As featured in Ad Exchanger adexchanger

 

ed-carey"Data-Driven Thinking" is written by members of the media community and contains fresh ideas on the digital revolution in media.  

Today’s column is written by Ed Carey, founder and CEO at Audience Town.  

 

Between 2001 and 2010, many industry vertical ad networks aggregated the publisher ad space, including travel, finance, auto, men, women and premium. Vertical ad networks were considered a very important growth area per eMarketer.

When real-time bidding emerged around 2010, it required huge computer processing costs and global standards. Funding and building shifted to horizontal ad platforms focused on consumer goods brands. Generalists sold CPG and automotive advertisers the same data sets, UI, tech, media space and results. Programmatic significantly reduced the vertical ad networks listed on the Display LUMAscape, while the independent horizontal companies consolidated in the wake of Google and Facebook domination.

To grow and compete with the digital giants, innovation in ad tech will need to shift vertically to capture new clients.

Filling the gaps

Vertical refers to products, processes and people skills aimed at a single industry. Google and Facebook sell many of the same horizontal products and solutions to every industry, rather than vertical industries.

The people who work at vertical companies have deep working knowledge of the industry, so they are considered specialists. In a vertical company, every employee is a specialist in that industry, not just the client-facing teams.

The horizontal ad tech model has created gaps for vertical ad tech to fill.

Horizontal ad companies overlook big established industries such as real estate, healthcare and education, which often represent the most important purchase decisions in people’s lives. New industries like cannabis and direct-to-consumer also get overlooked. Big and new industries are harder to figure out and subject to government regulations. Verticals can wedge in here.
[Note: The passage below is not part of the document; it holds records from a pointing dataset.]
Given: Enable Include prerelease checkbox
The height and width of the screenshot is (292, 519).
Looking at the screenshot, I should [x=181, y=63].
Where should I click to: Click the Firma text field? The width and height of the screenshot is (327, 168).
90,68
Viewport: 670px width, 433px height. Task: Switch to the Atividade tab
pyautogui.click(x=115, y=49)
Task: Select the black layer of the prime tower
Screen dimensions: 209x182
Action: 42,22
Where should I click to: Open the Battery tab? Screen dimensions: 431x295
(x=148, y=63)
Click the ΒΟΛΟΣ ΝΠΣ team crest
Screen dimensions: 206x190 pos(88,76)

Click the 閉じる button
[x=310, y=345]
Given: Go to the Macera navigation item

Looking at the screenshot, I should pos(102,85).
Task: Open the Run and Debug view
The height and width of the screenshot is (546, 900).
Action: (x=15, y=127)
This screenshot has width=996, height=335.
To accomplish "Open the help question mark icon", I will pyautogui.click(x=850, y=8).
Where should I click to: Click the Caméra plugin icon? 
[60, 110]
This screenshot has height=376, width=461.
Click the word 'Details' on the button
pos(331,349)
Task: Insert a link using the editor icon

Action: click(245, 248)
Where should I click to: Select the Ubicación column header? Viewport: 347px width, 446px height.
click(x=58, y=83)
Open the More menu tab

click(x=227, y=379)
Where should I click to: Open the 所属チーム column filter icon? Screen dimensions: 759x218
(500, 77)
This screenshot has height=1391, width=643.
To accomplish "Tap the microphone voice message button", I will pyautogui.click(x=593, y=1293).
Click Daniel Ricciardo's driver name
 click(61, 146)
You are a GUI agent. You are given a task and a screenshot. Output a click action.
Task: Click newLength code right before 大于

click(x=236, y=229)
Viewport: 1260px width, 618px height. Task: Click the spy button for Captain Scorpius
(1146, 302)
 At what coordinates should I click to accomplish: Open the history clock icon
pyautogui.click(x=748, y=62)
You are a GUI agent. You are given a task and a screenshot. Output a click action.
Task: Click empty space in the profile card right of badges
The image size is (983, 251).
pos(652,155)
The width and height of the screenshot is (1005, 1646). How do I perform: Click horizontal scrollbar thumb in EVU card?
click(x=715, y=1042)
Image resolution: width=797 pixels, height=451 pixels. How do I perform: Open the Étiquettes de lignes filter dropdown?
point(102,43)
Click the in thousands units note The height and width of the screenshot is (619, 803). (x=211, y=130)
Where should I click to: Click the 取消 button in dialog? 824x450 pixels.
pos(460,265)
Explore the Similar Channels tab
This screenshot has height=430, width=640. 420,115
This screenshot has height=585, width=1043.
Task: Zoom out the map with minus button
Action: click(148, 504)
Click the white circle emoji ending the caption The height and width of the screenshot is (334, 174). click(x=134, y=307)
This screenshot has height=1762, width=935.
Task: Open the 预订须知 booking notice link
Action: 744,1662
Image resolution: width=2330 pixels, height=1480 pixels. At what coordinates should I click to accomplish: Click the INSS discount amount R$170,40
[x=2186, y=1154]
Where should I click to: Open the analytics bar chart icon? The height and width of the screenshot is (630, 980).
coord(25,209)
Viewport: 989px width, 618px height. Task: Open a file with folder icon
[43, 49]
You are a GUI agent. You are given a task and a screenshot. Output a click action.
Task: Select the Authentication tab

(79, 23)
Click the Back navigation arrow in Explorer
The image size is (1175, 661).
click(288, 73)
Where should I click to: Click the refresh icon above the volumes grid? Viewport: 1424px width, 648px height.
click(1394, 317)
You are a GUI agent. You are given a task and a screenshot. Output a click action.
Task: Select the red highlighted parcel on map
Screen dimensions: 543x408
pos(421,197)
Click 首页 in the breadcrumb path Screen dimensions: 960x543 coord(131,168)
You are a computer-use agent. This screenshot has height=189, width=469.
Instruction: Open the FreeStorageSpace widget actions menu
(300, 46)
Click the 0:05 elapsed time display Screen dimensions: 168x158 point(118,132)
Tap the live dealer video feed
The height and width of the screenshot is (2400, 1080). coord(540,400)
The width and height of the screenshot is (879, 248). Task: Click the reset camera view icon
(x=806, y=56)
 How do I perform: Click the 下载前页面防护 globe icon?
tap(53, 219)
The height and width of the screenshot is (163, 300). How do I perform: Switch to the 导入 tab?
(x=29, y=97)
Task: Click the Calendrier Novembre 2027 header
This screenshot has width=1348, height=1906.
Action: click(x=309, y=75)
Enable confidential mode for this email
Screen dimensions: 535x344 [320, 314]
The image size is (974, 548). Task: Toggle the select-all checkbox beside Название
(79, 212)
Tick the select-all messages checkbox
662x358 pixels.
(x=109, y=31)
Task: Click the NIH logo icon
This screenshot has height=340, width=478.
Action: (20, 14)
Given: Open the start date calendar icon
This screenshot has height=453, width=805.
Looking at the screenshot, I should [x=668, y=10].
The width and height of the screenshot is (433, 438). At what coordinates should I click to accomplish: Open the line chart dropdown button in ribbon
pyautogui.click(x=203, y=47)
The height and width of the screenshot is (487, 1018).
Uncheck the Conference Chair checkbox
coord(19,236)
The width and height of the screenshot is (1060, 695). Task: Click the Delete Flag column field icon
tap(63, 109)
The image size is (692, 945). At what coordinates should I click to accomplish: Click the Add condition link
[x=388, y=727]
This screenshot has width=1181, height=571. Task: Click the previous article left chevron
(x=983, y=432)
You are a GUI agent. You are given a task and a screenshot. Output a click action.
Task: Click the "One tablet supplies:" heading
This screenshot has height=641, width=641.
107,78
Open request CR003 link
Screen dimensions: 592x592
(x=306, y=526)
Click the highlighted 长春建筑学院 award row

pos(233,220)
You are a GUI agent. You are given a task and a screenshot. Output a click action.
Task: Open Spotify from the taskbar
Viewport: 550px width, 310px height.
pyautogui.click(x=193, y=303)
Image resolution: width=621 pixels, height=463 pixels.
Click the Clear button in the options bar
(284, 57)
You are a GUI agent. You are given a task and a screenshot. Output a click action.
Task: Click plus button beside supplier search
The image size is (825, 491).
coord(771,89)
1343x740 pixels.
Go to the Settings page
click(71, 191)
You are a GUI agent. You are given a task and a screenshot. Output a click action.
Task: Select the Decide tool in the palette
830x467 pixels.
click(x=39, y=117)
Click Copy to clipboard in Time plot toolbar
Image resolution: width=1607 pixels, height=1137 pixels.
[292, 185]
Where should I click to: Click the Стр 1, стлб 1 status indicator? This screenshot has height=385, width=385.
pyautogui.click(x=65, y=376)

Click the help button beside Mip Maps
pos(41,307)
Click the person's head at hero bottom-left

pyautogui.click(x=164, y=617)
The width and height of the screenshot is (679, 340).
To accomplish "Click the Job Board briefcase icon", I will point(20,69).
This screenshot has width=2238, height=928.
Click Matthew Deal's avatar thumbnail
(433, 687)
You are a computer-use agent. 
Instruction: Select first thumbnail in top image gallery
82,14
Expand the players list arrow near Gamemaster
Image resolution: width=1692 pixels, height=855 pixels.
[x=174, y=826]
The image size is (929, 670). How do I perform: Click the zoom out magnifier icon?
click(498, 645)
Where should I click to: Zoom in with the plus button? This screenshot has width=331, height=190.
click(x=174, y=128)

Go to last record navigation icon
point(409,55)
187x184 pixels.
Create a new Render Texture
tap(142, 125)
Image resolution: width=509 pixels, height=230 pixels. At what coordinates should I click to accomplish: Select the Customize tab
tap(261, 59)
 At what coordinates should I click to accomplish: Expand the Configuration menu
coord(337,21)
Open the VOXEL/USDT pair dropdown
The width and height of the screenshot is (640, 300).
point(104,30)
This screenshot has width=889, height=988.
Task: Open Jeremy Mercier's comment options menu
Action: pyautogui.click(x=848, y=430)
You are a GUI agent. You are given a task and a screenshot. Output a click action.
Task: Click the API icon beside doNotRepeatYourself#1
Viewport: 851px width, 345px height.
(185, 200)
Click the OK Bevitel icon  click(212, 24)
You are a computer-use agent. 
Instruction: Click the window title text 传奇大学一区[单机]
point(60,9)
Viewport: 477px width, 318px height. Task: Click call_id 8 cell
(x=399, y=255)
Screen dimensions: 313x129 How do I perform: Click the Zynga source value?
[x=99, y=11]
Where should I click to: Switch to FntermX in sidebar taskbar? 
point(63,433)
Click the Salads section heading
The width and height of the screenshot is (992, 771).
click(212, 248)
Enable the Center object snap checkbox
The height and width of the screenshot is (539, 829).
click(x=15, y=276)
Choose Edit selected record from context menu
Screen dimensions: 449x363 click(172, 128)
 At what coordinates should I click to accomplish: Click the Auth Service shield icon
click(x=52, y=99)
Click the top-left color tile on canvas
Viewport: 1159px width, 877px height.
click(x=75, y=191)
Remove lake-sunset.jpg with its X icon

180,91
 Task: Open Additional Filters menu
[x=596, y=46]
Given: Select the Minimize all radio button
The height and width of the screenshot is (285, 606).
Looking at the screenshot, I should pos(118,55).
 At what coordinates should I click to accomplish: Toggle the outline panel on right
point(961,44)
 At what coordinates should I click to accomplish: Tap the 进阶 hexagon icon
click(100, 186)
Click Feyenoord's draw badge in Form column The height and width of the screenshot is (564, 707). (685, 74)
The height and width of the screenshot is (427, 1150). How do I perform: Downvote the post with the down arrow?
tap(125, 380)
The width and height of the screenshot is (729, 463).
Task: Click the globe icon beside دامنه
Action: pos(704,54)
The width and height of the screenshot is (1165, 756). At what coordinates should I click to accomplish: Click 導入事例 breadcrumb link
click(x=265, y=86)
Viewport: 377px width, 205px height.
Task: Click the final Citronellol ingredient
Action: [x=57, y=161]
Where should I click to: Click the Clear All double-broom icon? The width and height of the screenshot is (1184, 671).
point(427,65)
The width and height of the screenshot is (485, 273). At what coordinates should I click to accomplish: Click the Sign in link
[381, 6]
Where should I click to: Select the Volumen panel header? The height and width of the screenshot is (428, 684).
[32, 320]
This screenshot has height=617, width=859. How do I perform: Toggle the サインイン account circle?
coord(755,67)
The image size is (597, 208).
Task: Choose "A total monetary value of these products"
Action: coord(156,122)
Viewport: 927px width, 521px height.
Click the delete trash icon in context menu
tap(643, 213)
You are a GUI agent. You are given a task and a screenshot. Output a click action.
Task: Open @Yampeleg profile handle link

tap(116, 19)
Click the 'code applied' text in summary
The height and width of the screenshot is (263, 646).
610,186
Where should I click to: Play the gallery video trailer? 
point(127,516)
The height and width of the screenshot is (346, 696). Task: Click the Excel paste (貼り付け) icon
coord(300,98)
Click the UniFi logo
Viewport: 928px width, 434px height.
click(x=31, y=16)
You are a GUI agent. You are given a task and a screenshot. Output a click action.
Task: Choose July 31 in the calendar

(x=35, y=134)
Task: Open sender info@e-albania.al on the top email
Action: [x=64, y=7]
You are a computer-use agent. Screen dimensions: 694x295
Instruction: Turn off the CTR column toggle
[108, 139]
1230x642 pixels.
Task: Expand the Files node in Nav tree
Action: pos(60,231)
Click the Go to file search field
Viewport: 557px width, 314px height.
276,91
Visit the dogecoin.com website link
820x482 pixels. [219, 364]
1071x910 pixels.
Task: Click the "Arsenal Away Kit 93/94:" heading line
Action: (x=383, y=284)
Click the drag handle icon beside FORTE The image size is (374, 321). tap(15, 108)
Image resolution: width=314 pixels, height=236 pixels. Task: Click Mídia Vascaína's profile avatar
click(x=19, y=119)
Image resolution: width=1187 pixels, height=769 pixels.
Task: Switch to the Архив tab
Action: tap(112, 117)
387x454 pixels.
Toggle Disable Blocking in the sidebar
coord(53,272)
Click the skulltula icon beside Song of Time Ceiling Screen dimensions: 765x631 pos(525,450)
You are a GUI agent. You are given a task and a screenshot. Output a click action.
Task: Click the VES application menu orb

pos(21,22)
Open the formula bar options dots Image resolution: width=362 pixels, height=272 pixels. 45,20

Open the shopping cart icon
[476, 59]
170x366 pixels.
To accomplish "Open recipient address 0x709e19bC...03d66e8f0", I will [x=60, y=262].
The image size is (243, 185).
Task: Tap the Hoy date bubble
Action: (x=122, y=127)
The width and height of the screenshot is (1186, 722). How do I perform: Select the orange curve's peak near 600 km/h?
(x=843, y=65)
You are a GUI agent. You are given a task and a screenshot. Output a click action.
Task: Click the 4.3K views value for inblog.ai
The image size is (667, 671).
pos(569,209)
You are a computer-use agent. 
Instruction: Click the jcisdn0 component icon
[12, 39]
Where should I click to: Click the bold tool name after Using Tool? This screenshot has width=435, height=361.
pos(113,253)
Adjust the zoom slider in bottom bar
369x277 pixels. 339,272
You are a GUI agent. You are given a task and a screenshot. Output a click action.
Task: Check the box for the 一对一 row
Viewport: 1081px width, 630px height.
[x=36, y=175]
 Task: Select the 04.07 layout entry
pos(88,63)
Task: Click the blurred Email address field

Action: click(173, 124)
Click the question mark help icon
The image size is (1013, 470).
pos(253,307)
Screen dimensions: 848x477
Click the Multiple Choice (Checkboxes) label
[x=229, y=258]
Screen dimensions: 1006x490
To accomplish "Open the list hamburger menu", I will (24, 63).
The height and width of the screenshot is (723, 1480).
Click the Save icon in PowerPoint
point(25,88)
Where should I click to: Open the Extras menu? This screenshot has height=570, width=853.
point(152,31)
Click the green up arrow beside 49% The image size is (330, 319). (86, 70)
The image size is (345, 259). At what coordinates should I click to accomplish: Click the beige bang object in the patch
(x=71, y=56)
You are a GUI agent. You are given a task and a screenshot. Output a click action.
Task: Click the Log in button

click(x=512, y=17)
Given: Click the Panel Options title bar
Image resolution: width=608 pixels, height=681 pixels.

There is also a gap in positioning. Generalist providers may not fully appreciate vertical client problems or needs, so they communicate with clients in the language they understand – their own. Specialists may have empathy for their clients in a way generalists may not.

Google, Facebook, Amazon and other horizontals are valuable when marketing low-consideration and low-cost products. But things change when the industry products being sold are expensive and highly considered over months and years. Attracting new consumers is different than getting more clicks. Vertical products and pricing designed for a single industry can perform better.

Fitting the mold

A vertical ad tech company molds itself to the products being marketed.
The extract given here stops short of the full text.